WASHINGTON – A rising car service company scored a big win in the District Tuesday.
The D.C. Council was scheduled to consider legislation that would have set a price floor for the innovative car service company called Uber. But after intense pushback, the measure is being shelved until the fall.
The issue is boiling over, pitting D.C.’s cab industry against a start-up company that has taken off.
Uber works by having members register and submit their credit card information. The user can then access an iPhone or Android app to locate the closest vehicle for a ride. Within minutes, Uber says a licensed, polished, black sedan will pick up the rider.
The difference is that Uber costs a bit more than traditional cab service. But the hook for the company is the predictability of getting a ride.
Councilmember Mary Cheh (Ward 3), planned to introduce a measure Tuesday that would have set the minimum fare for a Uber trip at no less than five times the drop rate of a D.C. cab, or about $15.

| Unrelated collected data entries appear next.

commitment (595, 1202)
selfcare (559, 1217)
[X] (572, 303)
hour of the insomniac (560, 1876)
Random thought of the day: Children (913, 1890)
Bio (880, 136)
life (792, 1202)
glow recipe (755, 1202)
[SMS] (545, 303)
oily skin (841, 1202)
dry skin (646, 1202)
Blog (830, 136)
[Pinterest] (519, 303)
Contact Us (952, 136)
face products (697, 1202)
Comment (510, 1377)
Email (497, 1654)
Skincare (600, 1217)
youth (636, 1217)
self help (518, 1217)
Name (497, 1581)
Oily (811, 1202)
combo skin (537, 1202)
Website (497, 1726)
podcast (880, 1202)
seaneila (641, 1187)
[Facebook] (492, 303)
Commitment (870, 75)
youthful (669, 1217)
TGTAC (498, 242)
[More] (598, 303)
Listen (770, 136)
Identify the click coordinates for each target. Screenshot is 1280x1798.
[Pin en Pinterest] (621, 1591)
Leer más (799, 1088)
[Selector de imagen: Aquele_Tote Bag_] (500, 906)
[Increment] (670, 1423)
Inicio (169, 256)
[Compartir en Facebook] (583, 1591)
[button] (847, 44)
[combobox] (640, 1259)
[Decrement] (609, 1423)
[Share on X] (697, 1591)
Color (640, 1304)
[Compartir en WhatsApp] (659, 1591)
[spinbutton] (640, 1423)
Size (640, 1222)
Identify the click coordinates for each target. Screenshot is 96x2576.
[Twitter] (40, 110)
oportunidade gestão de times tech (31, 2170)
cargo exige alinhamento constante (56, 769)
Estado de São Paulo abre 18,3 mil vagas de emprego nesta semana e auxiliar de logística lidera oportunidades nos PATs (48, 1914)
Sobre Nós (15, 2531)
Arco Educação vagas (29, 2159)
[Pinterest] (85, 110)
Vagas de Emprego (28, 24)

That price floor measure upset Uber, which says it could have hurt plans for other future low-cost services in the city.
“What it means is that ultimately as we introduce new products and services, there will be no opportunity for our products to ever get below their current prices,” says Rachel Holt, General Manager for Uber, D.C.
“It just means folks in D.C. are going to lose out on the potential of us introducing lower cost products.”
The current minimum cost for a trip using Uber is $15.
Cheh says the Uber legislation will now be considered as a standalone bill.